His coxswain followed him up the ladder with some rope and blocks and flung them down on the deck.

"There's your confounded tackle you left aboard me last night. You're a confounded lot of burglars, the whole boiling lot of you," Rashleigh said to the Commander, and I am certain I could detect some slight traces of irritation in his manner.

Old Truscott himself flared up then—I'd never seen him angry before—and cursed the coxswain for throwing the tackle on the quarterdeck, and ordered him to pick it up again.

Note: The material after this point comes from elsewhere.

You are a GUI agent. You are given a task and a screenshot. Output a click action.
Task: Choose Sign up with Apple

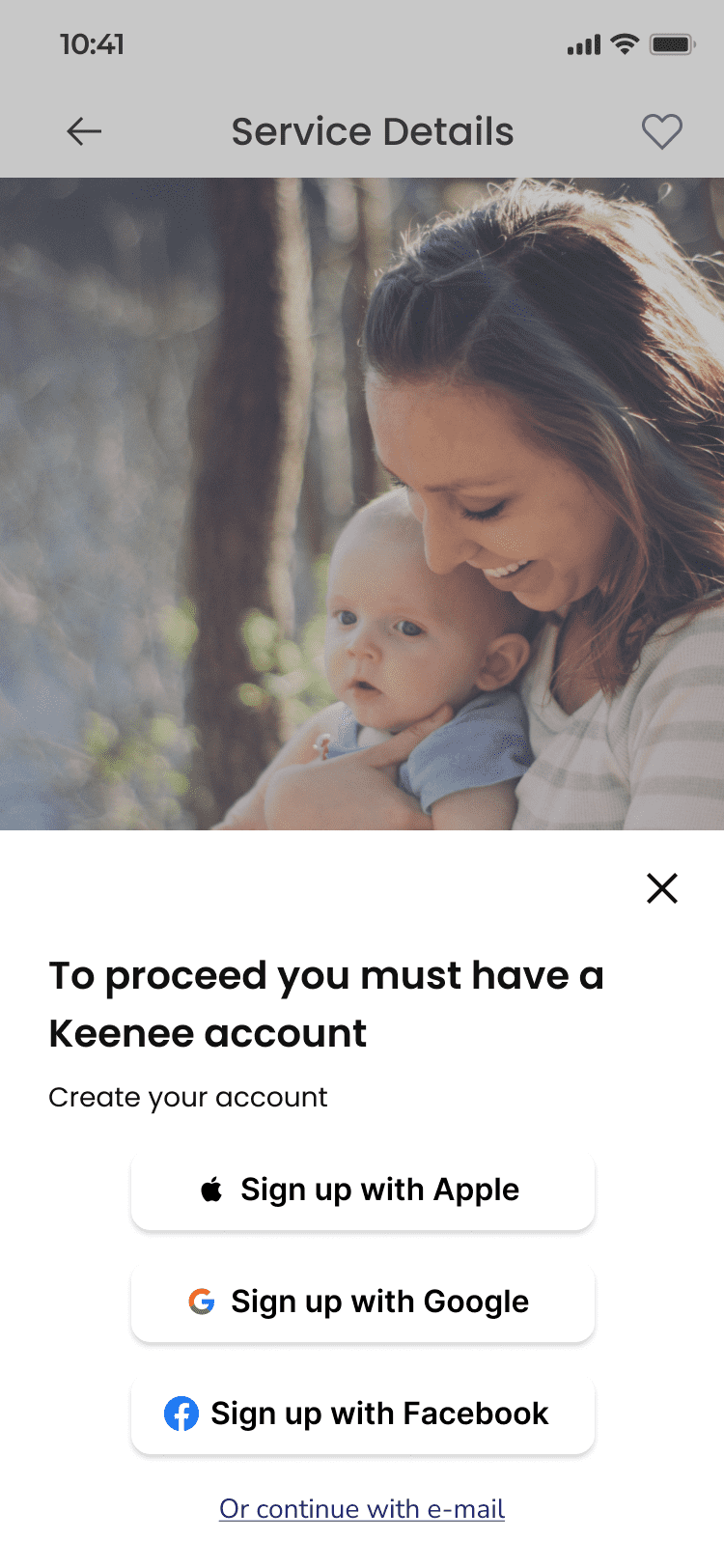tap(363, 1190)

He then took the fat little sausage, stamping with rage and red as a lobster, down to see the Skipper, whilst the others hauled me into the battery, banged me on the back, and implored me in the most gentlemanly way to stow "'hee-hawing', like a whole pack of jackasses, you chump-headed son-of-a-sea-cook, or you'll be giving the whole show away".

As Trevelyan had been the officer of the watch when the dastardly outrage was supposed to have taken place, he was sent for to throw some light on the subject, and after Rashleigh had gone away we heard from him all that had happened down there.

Neither the Skipper nor Truscott actually did know anything about it at all, and when Rashleigh, like the blundering ass that he was, suggested that they both did, the Skipper naturally flew into a rage, and after Trevelyan and the quartermaster who had been on duty at the time had sworn blindly that they'd seen nothing come on board during their watch (they had taken jolly care to be out of the way whilst we hoisted it in), he roared out, "What have you to say to that?" and little Rashleigh didn't know what to say, but was so madly angry, and so certain that no other ship could have taken it, that he stammered out that he would like the ship searched.

"Search 'Old Lest's' ship for your lousy gun! You! You!——"

Fortunately the Skipper could never do justice to his vocabulary when he really was angry, so could not think of any particularly appropriate epithets suitable for this occasion.

But Rashleigh wasn't finished with yet, and stuttered out, "I'll report the whole thing to the Commander-in-chief!"

"Report till you're blue in the face!" the Skipper roared. "You've got no blessed right to the gun—no more right than the other gunboats; you got it under false pretences, in the first place;" and he shook his fists at him.

"If a gun and its carriage—umph!—can be taken off your quarterdeck without anyone knowing about it, you must run your ship in a pretty smart way. Umph! If you can't be trusted to keep it safely, I'll take jolly good care you don't get the chance again. You got it by a lie—yes, a downright lie—and if it does turn up aboard here, you can shout yourself hoarse for it. 'Old Lest's' blowed if he'll give it you again."